Em Abril de 1521, Martinho Lutero declarou
diante o tribunal de Worms: “Não posso fazer de outro modo. Mantenho o
que escrevi. Que Deus me ajude.” Suas Noventa e Cinco Teses afixadas à porta da igreja em Winttenburg em 31 de outubro de 1517 iniciaram a
maior revolução na história da Igreja Cristã: a Reforma Protestante.( leia em mais informações)
Lutero pregara e publicara com ousadia sobre os abusos, erros e
pecados da igreja romana. Por estas e outras razões o Papa e outros
líderes da igreja Católica queriam a sua morte. Lutero continuou vivo
porque seu amigo, o Eleitor da Saxônia, Frederico Sábio, instrumento nas
mãos de Deus, o manteve no seu castelo de Wartburg onde traduziu a
Bíblia para a lingua alemã.
Em Wartburg, também pode preparar outros meios para seu povo poder
ser salvo em Cristo.

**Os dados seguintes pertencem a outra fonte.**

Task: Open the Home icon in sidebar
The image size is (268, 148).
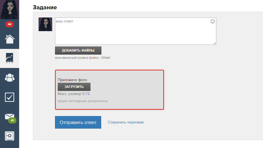Action: [x=10, y=39]
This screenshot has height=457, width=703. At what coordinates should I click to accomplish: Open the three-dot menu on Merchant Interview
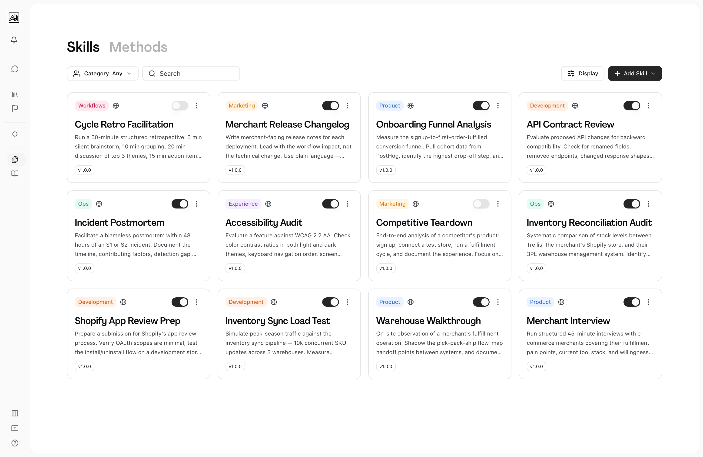coord(649,302)
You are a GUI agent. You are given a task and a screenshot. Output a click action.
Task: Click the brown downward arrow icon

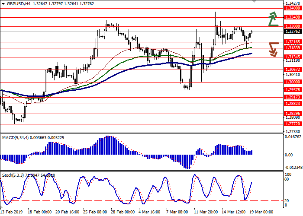point(273,49)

Precisavam de cultos em alemão para sua
compreensão. Precisavam cantar a sua fé e louvar a Deus na sua própria
língua. Como muitos do seu povo, Lutero, a quem Hans Sachs chamou de “O
Rouxinol de Winttenberg”, amava muito a música. Tocava o alaúde e a
flauta com perfeição. Os hinos de João Huss e seus seguidores foram
traduzidos para o alemão.
Lutero escreveu em 1524 que desejava, seguindo o exemplo dos
profetas e anciãos da igreja, dar salmos alemães ao povo, quer dizer,
hinos sacros, para que a palavra de Deus pudesse habitar entre o povo
por meio do canto também. Para isso, procurou outros músicos idôneos
para se unirem a ele para providenciar esses hinos congregacionais.
Com o mui hábil músico Johann Walther, em 1524, publicou o primeiro
de muitos hinários: Geistlich Gesang Buchlein. No prefácio deste
hinário, Lutero escreveu:
“Que o cantar de cânticos espirituais é uma coisa boa e
agradável a Deus, creio eu, não é escondido de qualquer irmão… [Isto]

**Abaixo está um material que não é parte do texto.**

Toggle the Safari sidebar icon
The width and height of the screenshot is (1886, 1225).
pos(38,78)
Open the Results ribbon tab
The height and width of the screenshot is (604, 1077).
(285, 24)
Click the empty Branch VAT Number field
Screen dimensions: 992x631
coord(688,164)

tem sido conhecido por todos e pela cristandade universal desde o
começo. Pois São Paulo também afirma isto em I Coríntios 14, e ordena
aos Colossenses que cantem salmos e cânticos espirituais ao Senhor nos
seus corações, para que a Palavra de Deus e o ensino de Cristo sejam
assim espalhados por toda a terra e praticados de toda a maneira. Assim,
como um bom começo e para encorajar aqueles que possam fazer melhor, eu
e outros temos ajuntado certos cânticos espirituais com o intuito de
espalhar e dinamizar o Santo Evangelho que agora, pela graça de Deus,
emergiu de novo para que possamos nos gloriar, que Cristo é a nossa
Fortaleza e Cântico, e que não conheçamos outra coisa para cantar ou
dizer senão Jesus Cristo nosso Salvador, como Paulo diz em I Coríntios
2.”
Para este hinário, Lutero empregou muitos hinos e salmos
existentes. Adaptou músicas das missas. Aproveitou das melodias
folclóricas do seu povo, com requisito que fossem apropriadas para
cultuar a Deus e que não tivessem associados com letras lascivas.
Lutero disse “Não pretendo deixar para o Diabo as melhores melodias!”

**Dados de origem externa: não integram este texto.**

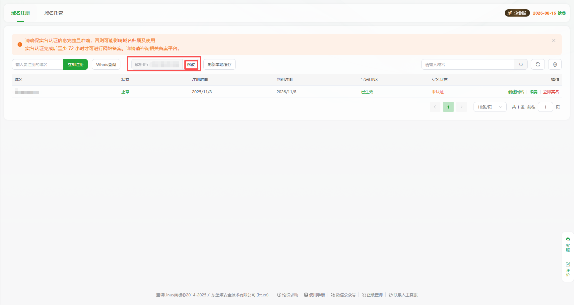Open the 客服 support widget

coord(568,244)
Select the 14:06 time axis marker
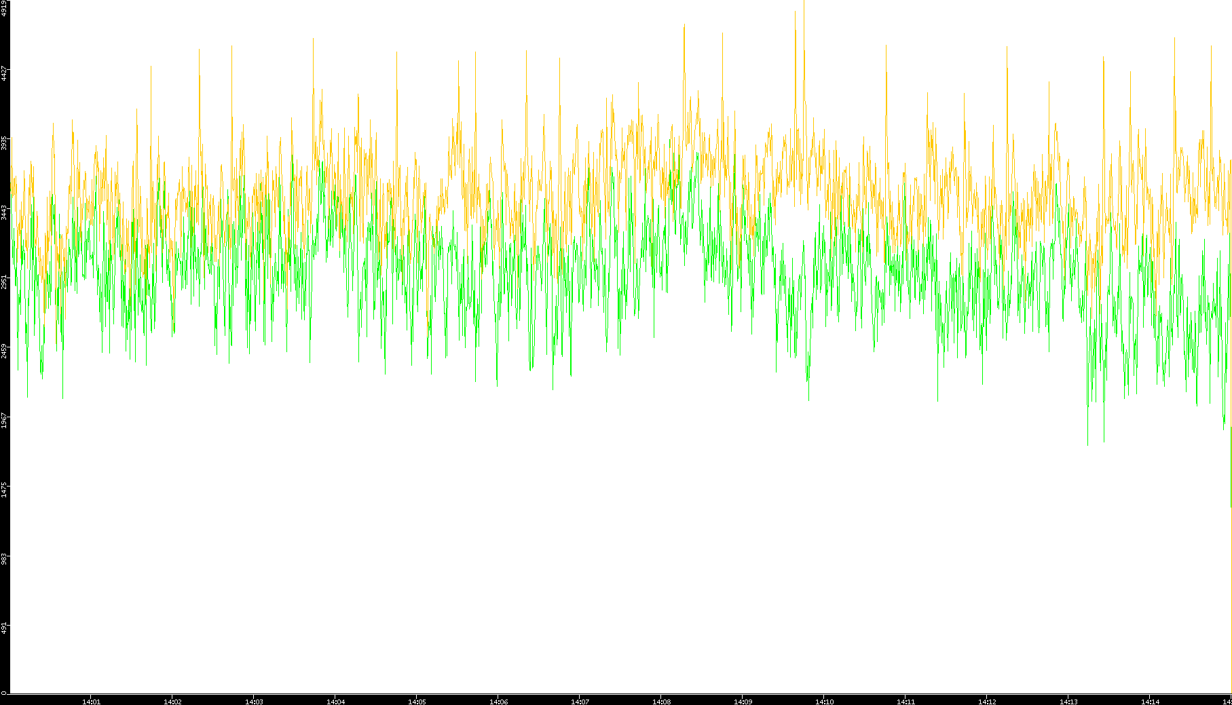1232x705 pixels. pyautogui.click(x=498, y=702)
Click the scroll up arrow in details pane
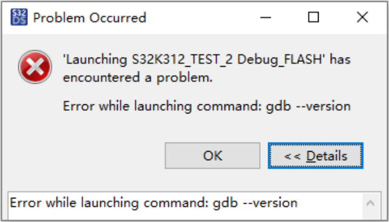The height and width of the screenshot is (222, 389). pos(370,203)
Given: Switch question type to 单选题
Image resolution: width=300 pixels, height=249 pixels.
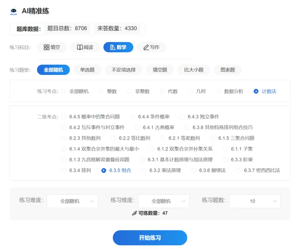Looking at the screenshot, I should [87, 70].
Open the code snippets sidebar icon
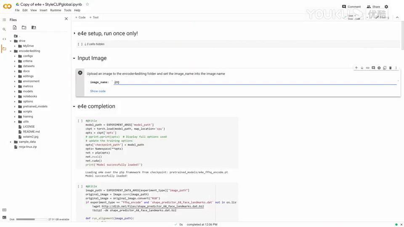404x227 pixels. click(x=4, y=39)
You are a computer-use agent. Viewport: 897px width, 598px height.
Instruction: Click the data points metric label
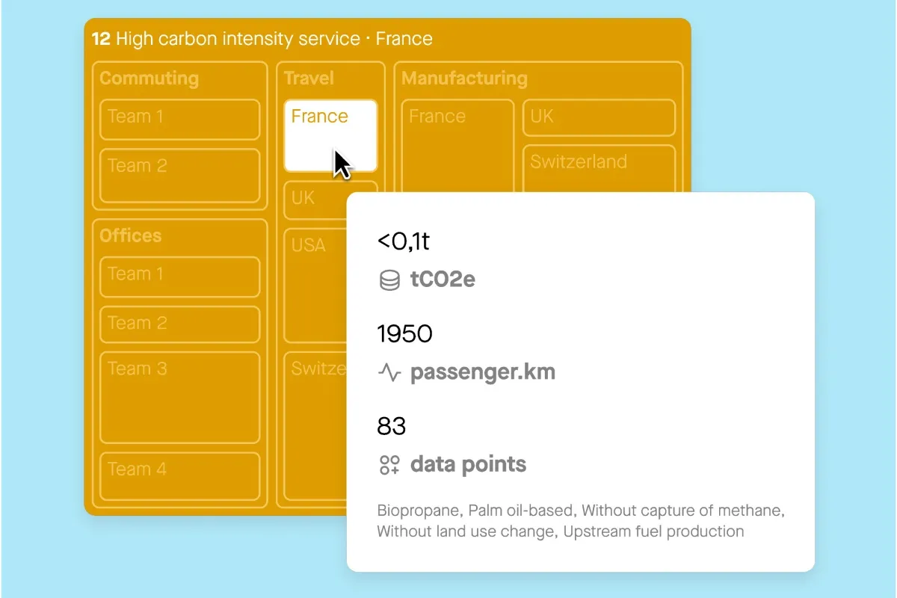[468, 464]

Seu bom gosto, sua musicalidade, seu estudo cuidadoso da Palavra e a
sua fé lhe deram idoneidade na escolha da música apropriada para o
culto. Calvino, porém, ensinou que a música do culto devia se limitar
aos Salmos. Outros extremistas diziam que a música, que criam ser de
Satanás, não devia ser usada nos cultos de forma nenhuma. Para esses,
Lutero replicou:
“Não sou da opinião de que, pelo evangelho, todas as artes
devessem ser banidas e lançados fora, como alguns fanáticos querem que
creiamos. Quero ver todas as artes, principalmente a música, no serviço
daquele que as criou e no-las deu. A música é a bela e gloriosa dádiva
de Deus… A música transforma os homens em pessoas mais gentis, mais
auto-controladas e mais razoáveis.”
De grandes ameaças e sofrimentos nascem os nossos melhores hinos. O
primeiro hino de Lutero, consagrado a dois frades martirizados,
intitulou-se 'O Cântico dos Dois Mártires de Cristo em Bruxelas,
Queimados pelos Sofistas de Louvain'. Seu hino inigualável, 'Castelo
Forte', foi escrito “na hora mais escura na história deste movimento”.
Perseguições da parte do Imperador Carlos V ameaçavam a existência
dos chamados “Protestantes”. Lutero mesmo sofria ameaças de morte à toda
hora. Sofria fisicamente, também. Quando foi acometido pela “praga” que
ceifou muitos dos seus irmãos na fé, deu as suas despedidas à sua
família. De novo, Céus tinha outro plano para Martinho Lutero.
Este hino, escrito em 1529, em Coburg, foi o chamado à batalha de Lutero. James Moffatt chamou-o de “o maior hino, do maior homem, do maior período da história da Alemanha”.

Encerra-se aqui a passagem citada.